Comics scholars have long debated over an all-encompassing definition for the comics medium. Whatever one thinks about this debate and its myriad arguments—I have my own opinion irrelevant to this review—, scholars largely agree on the primacy of the image in comics, that comics are driven by images rather than text. The argument goes that a picture book narrative cannot function without text, but comics can and do operate successfully without any text, e.g. Peter Kuper’s The System and Christophe Chabouté’s Park Bench. Krug’s book walks the line dividing this binary. Throughout Belonging, large sections of text-filled pages suddenly shift into brief, paneled sequences. These transitions happen frequently enough that classifying Belonging as either a wholly text-driven or image-driven work seems inappropriate. Krug perpetually wades the water between, leaving open the question: does Belonging employ comic art as one story-telling device among many, or does its format necessitate expanding the definition of comics as a medium (or does it reveal that such an expansion has already transpired)?

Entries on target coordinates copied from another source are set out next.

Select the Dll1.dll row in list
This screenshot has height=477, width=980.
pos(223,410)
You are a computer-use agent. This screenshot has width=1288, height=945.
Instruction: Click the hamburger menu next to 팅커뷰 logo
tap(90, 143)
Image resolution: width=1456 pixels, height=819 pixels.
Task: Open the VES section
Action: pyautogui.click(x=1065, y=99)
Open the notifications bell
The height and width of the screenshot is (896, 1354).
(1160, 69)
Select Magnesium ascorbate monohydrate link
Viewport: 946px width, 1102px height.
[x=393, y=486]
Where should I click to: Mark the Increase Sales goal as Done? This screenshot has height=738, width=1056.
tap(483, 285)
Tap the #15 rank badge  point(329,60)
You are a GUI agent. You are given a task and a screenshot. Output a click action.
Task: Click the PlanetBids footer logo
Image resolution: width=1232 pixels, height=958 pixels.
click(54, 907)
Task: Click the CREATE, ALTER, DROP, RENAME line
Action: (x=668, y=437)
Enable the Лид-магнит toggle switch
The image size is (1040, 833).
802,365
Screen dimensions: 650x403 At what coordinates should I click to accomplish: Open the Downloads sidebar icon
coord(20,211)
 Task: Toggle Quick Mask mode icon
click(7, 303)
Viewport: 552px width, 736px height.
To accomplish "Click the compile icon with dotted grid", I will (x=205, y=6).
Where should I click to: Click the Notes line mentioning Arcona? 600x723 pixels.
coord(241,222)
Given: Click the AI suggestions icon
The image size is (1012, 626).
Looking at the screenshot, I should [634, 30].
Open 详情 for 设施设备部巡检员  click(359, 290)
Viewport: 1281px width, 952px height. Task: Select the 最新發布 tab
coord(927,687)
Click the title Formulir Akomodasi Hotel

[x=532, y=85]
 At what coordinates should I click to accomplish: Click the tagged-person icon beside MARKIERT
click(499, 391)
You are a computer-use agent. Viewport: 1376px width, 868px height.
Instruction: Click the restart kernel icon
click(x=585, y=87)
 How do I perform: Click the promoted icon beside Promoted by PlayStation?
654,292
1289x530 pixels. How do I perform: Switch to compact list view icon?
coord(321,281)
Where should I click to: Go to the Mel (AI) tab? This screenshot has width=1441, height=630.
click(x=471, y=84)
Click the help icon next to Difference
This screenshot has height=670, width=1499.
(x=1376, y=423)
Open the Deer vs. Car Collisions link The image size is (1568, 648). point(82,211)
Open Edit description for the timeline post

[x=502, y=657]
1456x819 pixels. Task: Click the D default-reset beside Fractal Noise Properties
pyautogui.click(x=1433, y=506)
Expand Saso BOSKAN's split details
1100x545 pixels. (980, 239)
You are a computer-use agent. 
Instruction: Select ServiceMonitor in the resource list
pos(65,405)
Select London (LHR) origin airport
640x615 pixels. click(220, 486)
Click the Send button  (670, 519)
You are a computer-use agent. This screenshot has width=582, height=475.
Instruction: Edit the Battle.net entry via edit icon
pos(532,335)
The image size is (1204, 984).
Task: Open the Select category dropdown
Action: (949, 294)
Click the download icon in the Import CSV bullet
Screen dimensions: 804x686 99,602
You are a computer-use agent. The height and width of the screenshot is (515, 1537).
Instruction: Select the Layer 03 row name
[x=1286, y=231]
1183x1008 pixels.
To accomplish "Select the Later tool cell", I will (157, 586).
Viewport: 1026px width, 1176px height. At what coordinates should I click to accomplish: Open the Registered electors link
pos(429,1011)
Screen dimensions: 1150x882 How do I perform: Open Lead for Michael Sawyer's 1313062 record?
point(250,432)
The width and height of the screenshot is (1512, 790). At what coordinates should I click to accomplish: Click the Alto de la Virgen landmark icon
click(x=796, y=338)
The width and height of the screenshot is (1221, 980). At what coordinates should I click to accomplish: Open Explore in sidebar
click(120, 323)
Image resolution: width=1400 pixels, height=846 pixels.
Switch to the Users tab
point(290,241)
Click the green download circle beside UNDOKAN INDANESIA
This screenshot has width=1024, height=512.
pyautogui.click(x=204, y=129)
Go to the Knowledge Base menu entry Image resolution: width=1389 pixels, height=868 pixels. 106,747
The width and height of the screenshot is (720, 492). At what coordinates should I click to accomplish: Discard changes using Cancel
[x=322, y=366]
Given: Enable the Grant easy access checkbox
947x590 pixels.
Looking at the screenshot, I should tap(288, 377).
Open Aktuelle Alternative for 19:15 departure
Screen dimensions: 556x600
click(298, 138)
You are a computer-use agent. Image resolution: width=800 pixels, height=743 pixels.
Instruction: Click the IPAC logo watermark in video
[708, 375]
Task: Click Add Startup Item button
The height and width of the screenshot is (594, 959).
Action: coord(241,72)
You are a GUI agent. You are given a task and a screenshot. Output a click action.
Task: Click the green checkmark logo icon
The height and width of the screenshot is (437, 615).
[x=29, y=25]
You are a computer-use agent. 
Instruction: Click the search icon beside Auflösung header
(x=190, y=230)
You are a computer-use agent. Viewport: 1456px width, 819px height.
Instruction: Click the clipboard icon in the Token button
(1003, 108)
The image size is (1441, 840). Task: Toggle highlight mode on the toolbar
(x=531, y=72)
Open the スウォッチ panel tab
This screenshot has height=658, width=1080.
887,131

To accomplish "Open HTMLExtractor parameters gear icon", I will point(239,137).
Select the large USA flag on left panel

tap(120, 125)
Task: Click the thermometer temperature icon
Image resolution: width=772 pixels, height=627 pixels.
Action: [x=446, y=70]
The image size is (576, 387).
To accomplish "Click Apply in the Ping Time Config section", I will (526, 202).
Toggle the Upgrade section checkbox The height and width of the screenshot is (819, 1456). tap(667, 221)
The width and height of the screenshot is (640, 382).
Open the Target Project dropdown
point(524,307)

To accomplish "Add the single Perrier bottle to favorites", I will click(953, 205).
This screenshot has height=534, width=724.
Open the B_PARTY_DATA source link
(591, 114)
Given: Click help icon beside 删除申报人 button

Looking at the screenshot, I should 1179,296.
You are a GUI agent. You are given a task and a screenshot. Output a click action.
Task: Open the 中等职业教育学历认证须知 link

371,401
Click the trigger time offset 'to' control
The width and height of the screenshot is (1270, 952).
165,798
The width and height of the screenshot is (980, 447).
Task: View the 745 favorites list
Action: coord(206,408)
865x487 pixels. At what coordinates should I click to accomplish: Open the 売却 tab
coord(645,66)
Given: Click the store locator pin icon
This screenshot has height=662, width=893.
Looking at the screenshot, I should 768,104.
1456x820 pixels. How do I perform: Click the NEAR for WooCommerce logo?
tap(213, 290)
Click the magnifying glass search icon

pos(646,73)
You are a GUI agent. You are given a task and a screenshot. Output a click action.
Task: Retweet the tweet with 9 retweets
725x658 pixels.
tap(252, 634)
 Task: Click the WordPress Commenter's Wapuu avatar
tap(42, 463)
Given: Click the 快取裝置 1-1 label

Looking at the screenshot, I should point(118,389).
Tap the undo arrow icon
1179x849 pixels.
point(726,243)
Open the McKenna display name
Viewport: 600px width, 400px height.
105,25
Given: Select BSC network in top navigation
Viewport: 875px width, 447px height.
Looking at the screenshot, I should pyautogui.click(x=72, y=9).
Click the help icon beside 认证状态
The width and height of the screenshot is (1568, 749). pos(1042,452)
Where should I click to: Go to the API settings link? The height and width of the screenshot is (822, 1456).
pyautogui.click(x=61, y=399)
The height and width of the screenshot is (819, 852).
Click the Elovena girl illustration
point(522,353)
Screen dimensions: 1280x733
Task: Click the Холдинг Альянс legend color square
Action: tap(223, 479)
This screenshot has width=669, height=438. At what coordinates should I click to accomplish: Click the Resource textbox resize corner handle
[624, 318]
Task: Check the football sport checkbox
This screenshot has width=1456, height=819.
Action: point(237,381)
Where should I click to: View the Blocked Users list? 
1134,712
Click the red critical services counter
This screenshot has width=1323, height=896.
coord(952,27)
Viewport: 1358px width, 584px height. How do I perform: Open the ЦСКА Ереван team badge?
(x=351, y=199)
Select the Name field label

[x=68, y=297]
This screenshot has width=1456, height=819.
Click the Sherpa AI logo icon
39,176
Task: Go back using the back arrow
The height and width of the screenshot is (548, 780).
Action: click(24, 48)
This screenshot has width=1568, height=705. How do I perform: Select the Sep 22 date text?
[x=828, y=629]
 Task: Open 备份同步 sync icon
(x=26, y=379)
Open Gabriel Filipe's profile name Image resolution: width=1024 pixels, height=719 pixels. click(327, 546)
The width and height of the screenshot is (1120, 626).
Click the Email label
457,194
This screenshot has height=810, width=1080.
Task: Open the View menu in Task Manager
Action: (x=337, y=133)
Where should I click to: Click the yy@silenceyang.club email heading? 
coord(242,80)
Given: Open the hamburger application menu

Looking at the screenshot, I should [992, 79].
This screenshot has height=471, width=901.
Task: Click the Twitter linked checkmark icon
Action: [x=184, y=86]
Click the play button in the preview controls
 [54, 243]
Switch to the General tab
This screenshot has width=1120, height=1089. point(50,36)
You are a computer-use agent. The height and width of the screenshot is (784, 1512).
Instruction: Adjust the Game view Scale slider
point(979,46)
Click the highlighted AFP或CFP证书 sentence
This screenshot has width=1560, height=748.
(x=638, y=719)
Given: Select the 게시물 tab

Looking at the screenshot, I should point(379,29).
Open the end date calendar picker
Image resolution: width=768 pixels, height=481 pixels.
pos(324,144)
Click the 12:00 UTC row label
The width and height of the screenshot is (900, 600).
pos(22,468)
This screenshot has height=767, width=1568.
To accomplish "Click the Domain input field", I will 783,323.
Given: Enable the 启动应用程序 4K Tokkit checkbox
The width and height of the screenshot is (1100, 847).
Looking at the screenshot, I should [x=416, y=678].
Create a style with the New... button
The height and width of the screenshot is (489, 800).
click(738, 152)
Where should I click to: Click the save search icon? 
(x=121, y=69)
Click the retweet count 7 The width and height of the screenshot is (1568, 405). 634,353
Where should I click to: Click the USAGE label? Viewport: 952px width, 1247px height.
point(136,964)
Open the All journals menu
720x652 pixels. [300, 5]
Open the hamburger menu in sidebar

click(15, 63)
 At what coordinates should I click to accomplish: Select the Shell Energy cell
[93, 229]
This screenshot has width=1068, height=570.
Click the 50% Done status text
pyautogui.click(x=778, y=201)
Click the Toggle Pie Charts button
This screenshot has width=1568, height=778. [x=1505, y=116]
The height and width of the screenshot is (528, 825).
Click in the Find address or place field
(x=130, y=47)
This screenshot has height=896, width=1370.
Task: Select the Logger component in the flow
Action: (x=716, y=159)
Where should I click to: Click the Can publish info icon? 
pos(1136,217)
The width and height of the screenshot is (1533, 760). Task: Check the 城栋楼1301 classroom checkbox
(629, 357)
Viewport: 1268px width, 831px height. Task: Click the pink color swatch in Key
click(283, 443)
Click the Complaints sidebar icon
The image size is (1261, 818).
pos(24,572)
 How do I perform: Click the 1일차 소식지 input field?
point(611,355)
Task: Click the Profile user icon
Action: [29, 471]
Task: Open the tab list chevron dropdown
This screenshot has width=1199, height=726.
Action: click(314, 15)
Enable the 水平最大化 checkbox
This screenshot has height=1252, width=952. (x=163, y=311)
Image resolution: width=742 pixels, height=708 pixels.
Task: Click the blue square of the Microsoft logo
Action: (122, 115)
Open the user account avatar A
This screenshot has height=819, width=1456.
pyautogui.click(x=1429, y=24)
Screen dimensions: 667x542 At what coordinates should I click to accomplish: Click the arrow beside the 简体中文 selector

So while Belonging records Krug’s quest for belonging and identity, it ironically disrupts these categories regarding the book’s own relation to the comics medium. Her visual memoir belongs neither solely among picture books nor comics, and if the comics medium ever had a stable definition, Belonging possibly brings that into question as well. Such a disruption coincides with Krug’s intriguing and haunting conclusion on the nature of heimat in Belonging’s epilogue—I refrain from saying here what that conclusion is; interested parties need to read the book to find out. But I’ll end with a confession: as a matter of personal taste, I have never enjoyed literary graphic memoirs. Nonetheless, Belonging proved a compelling read. Krug’s personal reflections and visually compelling style produce an intriguing memoir I suspect will be lauded by devotees of the graphic memoir genre. In that sense, perhaps she has found her heimat.